I Think You're Totally Wrong Read online

Page 9


  So I replied, “Not really. Everyone seems happy, and happiness is pretty boring subject matter.”

  DAVID: And really fleeting.

  CALEB: Ennui sets in. I’d rather be interested and engaged and passionate than happy. Karen smiles and the subject changes. Turns out she stars in her own “good bad novel,” as you like to say. Money may not buy happiness, but it alleviates suffering. At about the age of eighteen she started having faints and seizures and was diagnosed as a type 1 diabetic. She went to college and found a husband. When she married Bob, they tried to have children: the first one was a stillbirth and the second was delivered alive but died a few days later, due to doctor error. At the time, doctors used forceps, and it was a—what do you call it?—a feet-first delivery.

  DAVID: Breech birth.

  CALEB: The doctor crushed the baby’s skull.

  DAVID: That enough suffering for you?

  DAVID: You say that I wish I suffered more, that I wish I’d survived the Gulag or something. I’d say I’ve taken my obsessions—miscommunication or mortality or whatever—and gone as far as I can with them. The goal is to face your own contradictions and blow them up until they become emblematic of human tragedy. It’s all anyone does—from Pascal to Maggie Nelson.
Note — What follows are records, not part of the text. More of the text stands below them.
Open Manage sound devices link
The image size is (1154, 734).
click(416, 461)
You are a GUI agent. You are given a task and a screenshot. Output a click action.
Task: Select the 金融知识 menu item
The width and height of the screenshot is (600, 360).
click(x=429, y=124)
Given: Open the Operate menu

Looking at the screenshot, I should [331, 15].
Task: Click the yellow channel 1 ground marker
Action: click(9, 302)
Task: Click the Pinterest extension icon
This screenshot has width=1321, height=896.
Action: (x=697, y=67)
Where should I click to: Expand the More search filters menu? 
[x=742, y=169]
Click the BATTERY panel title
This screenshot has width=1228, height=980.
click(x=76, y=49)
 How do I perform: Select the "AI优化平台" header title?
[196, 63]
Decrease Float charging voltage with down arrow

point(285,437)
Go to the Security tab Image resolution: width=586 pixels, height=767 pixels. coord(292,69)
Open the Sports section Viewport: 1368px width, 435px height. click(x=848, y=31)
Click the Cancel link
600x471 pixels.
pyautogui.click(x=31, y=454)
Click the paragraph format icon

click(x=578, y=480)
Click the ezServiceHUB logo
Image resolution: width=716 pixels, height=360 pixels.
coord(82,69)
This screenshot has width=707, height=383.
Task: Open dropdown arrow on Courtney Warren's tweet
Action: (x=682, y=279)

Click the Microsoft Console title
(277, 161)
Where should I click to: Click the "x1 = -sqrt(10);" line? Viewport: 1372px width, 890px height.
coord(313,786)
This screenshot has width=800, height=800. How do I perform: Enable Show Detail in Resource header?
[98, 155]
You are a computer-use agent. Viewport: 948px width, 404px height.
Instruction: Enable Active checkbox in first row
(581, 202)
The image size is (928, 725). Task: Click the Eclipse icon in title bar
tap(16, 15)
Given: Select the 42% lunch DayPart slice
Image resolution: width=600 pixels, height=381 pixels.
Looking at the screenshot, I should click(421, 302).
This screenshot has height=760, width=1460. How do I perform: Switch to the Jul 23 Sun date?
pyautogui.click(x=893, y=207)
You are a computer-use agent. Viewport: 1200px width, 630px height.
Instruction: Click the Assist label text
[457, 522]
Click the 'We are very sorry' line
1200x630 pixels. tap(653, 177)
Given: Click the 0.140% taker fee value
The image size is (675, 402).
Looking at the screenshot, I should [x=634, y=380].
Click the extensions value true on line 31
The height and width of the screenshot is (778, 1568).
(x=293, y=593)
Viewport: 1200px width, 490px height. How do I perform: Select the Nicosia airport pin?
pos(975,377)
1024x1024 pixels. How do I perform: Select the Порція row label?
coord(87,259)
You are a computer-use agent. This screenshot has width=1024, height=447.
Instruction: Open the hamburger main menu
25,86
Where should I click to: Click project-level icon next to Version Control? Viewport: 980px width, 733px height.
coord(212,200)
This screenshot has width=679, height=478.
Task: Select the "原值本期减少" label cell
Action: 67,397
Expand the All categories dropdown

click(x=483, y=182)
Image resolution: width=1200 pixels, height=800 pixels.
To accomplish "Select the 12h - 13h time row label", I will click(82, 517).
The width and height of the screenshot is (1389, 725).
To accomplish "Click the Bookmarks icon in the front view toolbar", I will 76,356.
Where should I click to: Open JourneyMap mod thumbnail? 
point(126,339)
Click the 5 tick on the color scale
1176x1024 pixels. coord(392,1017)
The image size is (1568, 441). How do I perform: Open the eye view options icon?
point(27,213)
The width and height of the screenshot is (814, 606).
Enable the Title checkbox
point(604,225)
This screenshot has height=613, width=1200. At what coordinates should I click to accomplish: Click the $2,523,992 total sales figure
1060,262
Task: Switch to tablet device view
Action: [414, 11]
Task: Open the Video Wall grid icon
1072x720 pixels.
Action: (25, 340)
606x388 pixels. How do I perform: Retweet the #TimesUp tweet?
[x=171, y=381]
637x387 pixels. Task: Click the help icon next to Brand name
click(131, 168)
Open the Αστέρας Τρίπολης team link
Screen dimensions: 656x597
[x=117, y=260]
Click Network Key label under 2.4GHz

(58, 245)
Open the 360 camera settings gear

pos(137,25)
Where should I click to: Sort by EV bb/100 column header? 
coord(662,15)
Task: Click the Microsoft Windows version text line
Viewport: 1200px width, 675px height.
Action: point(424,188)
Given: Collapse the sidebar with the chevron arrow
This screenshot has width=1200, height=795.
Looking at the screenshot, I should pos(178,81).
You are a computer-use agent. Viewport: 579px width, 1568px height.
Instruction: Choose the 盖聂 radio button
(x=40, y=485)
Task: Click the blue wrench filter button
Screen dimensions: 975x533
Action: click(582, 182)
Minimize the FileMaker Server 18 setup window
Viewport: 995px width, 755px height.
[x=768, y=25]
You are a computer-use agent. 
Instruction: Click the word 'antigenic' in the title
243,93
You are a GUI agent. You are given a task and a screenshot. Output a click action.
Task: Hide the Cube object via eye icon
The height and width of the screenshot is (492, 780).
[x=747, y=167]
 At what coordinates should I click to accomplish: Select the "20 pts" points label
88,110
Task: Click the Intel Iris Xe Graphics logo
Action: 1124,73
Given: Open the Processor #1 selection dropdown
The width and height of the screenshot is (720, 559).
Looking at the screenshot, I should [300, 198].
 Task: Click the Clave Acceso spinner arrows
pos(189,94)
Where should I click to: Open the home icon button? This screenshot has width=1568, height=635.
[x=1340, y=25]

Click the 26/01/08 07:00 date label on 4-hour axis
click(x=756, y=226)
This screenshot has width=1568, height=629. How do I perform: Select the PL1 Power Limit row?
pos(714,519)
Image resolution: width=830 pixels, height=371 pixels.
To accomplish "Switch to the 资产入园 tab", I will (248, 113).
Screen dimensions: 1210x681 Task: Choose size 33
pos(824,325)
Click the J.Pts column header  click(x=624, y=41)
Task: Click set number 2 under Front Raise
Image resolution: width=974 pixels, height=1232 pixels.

The Montaigne thing: “Every man contains within himself the entire human condition.”

  CALEB: Every person has a novel inside.

  DAVID: Well, to me, not a novel. I’m not interested in your dream life. I’m interested in your sadness, your self-knowledge. I don’t think you have to have survived the Khmer Rouge or come back from Vietnam or served in Churchill’s cabinet or been a member of the Mafia. That’s history; that’s journalism.

  CALEB: Does suffering make a person noble or petty?

  DAVID: Well, in my case, it’s obviously made me incredibly noble.

  CALEB: Would you agree that life, condensed, has plot?

  DAVID: Sure, you’re born, you live, you love, you die, but who cares about that story? That’s—

  CALEB: I—hey, hey, how’s it going?

  FIRST HIKER: Pretty good. How far to the lake?

  CALEB: You got another half hour.

  SECOND HIKER: Sweet.

  DAVID: It’s really beautiful.

  FIRST HIKER: After Lake Dorothy, we’re going on to Bear Lake.

  CALEB: Wow.

  DAVID: You guys going to camp?

  FIRST HIKER: Two days.

  CALEB: Awesome.

  DAVID: Nice. Stay warm.

  CALEB: That recorded. I’ll insert them.

  DAVID: Great! Add them for drama. Plot!

  CALEB: In How Literature Saved My Life, you graphically describe an erotic relationship, and how you wore an earring because of her.

  DAVID: You’re mixing up girls.

  CALEB: The last line—

  DAVID: I’ve changed that.

  CALEB: But in the last line you say she’s a fictional character.

  DAVID: I don’t say that.

  CALEB: Then you say she was quite the tiger in bed, but “there wasn’t an ounce of genuine feeling” in her performance.

  DAVID: I don’t think I say that. I can dig it up later on my laptop.

  CALEB: Your point, at least in the draft I read, was how her erotic self was her fake self. That in bed she wasn’t “real.” But I’d say the opposite. People suppress their erotic selves in life and in bed they become their true selves.

  DAVID: I don’t know if you do this—google people?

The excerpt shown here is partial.